*** Opening of Material supplied ***
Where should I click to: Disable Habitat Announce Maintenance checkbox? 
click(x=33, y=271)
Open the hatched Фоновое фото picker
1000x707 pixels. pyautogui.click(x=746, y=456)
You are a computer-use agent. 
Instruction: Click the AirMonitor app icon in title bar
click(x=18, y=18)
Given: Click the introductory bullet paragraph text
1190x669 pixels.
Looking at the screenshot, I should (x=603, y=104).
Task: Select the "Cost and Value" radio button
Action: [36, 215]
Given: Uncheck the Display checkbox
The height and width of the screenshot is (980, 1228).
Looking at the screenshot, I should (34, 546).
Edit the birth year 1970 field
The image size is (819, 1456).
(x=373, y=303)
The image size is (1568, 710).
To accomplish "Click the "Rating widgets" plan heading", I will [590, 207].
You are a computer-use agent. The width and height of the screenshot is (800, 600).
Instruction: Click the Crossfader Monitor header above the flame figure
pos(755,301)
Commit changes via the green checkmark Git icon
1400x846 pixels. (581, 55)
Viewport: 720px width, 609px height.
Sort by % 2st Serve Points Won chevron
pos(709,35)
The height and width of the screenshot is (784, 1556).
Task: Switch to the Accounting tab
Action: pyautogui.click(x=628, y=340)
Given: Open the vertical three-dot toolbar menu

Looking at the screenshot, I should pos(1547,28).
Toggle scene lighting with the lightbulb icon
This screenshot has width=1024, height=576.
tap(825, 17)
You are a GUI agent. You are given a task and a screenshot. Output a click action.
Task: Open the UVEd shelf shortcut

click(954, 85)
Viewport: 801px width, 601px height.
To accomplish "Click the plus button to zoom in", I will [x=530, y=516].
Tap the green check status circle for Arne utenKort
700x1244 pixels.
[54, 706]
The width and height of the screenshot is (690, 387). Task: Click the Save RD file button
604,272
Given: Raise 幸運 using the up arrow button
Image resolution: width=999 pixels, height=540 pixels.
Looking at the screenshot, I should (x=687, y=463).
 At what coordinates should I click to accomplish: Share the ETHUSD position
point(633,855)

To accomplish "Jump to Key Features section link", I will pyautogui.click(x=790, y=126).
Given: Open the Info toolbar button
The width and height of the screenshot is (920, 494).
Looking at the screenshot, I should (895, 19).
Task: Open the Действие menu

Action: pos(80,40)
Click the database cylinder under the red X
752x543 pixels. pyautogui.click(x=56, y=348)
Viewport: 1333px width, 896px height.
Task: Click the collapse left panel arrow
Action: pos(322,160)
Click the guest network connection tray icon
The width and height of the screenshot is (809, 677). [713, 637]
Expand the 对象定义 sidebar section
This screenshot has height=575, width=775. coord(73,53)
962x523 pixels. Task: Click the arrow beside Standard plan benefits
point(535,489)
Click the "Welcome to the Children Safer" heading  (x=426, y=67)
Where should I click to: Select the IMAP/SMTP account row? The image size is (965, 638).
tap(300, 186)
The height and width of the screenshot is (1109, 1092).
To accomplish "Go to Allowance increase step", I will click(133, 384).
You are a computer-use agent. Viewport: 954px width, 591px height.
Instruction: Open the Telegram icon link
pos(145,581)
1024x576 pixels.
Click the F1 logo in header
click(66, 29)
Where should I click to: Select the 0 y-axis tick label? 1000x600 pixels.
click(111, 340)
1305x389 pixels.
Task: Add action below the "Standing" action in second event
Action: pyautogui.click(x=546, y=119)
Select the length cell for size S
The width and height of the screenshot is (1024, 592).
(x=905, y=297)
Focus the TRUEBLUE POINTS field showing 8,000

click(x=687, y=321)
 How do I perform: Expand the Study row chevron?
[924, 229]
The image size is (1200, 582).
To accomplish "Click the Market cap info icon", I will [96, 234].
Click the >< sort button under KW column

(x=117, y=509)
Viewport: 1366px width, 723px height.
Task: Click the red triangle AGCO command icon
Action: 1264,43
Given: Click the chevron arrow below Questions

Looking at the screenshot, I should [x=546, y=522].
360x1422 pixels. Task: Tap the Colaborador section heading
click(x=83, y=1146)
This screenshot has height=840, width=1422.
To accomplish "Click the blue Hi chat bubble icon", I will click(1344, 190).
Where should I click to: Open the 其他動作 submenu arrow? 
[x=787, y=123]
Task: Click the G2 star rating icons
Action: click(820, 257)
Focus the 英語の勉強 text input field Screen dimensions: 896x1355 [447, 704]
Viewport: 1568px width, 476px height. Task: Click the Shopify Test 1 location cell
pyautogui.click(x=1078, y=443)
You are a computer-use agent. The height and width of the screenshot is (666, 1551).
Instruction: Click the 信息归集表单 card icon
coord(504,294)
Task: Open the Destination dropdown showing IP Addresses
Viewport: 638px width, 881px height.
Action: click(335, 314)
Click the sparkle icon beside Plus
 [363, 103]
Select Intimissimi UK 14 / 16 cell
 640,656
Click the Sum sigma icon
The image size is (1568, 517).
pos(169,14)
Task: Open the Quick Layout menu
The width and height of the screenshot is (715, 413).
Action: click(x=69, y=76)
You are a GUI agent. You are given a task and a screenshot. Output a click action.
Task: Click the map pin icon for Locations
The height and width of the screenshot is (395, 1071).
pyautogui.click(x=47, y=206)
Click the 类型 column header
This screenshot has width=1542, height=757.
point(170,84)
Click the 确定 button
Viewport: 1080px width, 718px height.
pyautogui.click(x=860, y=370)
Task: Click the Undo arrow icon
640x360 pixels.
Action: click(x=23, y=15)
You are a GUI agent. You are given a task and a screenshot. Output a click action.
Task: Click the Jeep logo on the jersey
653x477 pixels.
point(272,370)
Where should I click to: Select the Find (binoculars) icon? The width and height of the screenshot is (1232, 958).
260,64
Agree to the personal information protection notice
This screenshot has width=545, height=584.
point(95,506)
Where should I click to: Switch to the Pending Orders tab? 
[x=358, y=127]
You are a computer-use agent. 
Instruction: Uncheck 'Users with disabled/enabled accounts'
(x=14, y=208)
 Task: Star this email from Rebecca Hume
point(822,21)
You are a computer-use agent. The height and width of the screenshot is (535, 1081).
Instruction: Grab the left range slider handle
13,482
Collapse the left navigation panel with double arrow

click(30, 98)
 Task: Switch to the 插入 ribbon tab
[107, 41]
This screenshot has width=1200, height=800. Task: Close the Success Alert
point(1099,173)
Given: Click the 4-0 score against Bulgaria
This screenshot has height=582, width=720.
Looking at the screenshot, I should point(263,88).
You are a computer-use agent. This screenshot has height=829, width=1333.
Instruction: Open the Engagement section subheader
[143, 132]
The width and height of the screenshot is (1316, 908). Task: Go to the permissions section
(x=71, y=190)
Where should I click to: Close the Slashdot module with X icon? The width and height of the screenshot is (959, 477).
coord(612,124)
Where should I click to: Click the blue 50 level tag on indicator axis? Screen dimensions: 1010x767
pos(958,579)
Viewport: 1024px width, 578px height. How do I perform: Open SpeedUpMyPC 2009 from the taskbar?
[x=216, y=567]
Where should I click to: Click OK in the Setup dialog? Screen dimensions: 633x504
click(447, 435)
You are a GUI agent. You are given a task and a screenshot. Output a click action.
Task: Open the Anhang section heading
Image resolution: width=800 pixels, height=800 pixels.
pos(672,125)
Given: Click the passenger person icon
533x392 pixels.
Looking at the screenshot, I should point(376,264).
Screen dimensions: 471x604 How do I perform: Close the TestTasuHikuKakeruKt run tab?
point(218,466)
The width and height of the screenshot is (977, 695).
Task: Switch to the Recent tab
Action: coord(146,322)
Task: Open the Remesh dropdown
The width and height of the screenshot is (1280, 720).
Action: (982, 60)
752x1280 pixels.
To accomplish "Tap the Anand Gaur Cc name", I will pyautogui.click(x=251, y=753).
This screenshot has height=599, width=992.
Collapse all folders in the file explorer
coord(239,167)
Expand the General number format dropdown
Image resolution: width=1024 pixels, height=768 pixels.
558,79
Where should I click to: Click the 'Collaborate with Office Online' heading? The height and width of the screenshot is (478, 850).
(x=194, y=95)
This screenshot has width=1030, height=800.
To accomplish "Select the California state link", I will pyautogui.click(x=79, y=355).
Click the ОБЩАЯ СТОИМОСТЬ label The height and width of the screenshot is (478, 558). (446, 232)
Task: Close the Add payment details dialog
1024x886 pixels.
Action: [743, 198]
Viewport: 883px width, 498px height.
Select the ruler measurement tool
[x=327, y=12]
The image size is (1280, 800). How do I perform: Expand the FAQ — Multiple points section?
*** Close of Material supplied ***
▸ What you will do: Once you have counted the lines of the records that contain the word "computer", give the count and nothing else.

▸ Answer section: 7